Prof. Dr. Ercan, ev arayışındaki vatandaşların mutlaka “Yer-Yapı Güvenlik Belgesi” talep etmeleri gerektiğini söylüyor. Bu belgenin yapının zemin durumu, taşıyıcı sistem güvenliği ve olası deprem davranışına ilişkin bilimsel veriler içerdiğini belirterek, riskli rapor verilen binalardan kesinlikle uzak durulması gerektiğini vurguluyor. Ona göre depreme karşı en etkili korunma yöntemi; doğru zemin, doğru yapı ve doğru mühendislik.

İzmir’de deprem bilinci yıllardır gündemde olsa da Prof.
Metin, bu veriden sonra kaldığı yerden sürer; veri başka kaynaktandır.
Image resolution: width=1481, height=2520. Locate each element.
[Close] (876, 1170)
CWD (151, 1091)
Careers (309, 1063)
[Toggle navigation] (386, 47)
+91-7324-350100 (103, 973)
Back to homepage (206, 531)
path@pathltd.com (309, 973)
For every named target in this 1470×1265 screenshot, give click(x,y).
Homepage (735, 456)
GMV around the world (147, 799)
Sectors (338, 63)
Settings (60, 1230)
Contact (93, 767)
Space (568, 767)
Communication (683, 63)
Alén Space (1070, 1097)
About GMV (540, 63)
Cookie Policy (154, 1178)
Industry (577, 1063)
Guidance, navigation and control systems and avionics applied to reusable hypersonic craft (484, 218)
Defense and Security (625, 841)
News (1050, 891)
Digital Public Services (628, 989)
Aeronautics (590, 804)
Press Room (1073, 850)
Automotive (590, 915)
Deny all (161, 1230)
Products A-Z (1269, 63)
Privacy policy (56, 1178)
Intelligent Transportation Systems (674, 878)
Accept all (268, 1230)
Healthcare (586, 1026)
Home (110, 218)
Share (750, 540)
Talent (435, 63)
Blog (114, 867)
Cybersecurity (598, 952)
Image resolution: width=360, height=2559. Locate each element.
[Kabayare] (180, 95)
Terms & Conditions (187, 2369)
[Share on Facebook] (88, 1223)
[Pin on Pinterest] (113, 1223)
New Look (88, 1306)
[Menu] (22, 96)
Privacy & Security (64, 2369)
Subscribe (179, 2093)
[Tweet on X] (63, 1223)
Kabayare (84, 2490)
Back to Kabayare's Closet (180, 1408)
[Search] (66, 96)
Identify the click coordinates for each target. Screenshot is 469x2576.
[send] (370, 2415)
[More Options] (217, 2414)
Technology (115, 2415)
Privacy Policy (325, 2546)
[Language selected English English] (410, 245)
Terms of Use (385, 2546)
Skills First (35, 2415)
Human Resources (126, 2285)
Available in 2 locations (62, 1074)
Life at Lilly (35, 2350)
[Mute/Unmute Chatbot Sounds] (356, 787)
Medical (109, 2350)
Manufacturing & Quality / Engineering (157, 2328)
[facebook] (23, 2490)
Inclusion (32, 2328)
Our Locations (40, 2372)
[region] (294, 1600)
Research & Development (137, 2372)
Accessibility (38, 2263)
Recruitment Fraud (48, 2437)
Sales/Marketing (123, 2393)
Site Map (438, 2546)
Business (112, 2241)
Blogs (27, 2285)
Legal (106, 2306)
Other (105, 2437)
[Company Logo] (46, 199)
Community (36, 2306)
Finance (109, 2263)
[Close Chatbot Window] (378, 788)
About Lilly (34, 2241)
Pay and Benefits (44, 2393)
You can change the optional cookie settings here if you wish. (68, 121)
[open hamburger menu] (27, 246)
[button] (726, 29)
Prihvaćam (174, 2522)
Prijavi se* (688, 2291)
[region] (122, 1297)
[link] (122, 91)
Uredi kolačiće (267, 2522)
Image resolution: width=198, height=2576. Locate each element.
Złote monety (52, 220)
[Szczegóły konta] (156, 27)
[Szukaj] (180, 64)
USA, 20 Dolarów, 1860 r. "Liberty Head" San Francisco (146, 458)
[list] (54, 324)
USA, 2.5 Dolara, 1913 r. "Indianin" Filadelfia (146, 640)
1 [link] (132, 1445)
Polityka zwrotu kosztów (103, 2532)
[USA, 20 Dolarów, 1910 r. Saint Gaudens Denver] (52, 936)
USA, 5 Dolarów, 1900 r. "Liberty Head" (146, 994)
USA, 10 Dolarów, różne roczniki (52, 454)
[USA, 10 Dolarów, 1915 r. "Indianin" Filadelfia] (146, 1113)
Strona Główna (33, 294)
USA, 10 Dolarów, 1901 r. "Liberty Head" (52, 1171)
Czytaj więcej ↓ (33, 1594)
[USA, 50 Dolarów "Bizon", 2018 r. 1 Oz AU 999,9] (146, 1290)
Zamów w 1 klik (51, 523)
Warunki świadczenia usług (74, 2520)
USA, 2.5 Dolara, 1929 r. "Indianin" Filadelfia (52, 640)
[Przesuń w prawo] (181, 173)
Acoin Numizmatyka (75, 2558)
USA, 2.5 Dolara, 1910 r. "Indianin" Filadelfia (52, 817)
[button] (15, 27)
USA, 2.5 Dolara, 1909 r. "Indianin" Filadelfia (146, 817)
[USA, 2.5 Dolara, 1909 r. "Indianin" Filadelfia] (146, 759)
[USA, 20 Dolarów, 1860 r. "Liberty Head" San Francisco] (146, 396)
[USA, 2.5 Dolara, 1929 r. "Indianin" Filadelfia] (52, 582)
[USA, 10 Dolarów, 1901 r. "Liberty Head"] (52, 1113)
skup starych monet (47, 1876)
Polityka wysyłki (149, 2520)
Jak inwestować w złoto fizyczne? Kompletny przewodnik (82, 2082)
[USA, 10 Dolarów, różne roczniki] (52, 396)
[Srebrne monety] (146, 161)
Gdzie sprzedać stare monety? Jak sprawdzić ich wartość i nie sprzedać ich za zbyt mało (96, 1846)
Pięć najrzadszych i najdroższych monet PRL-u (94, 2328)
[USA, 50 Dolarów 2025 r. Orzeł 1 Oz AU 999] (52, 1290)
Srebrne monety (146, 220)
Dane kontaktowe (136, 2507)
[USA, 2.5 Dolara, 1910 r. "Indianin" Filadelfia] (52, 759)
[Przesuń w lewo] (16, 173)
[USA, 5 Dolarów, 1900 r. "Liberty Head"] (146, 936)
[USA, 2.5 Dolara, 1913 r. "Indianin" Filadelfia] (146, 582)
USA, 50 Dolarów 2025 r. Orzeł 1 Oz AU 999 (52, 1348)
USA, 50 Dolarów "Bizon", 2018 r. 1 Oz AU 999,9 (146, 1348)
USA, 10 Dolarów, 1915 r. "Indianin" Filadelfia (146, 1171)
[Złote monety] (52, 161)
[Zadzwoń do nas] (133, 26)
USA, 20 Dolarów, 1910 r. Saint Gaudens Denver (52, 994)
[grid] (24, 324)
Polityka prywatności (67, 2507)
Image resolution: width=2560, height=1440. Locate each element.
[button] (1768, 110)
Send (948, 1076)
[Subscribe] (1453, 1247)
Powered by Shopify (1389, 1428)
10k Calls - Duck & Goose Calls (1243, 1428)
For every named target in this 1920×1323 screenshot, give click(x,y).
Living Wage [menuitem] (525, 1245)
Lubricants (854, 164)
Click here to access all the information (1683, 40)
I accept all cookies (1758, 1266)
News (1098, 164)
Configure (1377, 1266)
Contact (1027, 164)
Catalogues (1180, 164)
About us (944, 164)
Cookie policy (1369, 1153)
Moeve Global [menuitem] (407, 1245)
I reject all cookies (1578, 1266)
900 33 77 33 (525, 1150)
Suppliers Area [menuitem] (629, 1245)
Dr. Ercan’ın uyarıları, şehirleşmenin hızlandığı son dönemde yeniden önem kazandı. Uzmanlar, vatandaşların yalnızca daire değil; “zemin güvenliği” satın aldığını unutmaması gerektiğini belirtiyor. İzmir’in farklı noktalarında risk ve güvenlik arasındaki bu belirgin fark, özellikle ev sahibi olmak isteyenler için kritik bir yol haritası niteliği taşıyor.

Kentteki deprem hazırlıklarının güçlenmesi ve bilinçli yapılaşmanın önem kazanması, uzmanların ortak beklentisi. Prof. Dr. Ercan’ın uyarıları ise hem yetkililere hem de vatandaşlara güçlü bir hatırlatma niteliği taşıyor: Doğru yerleşim seçimi hayat kurtarır.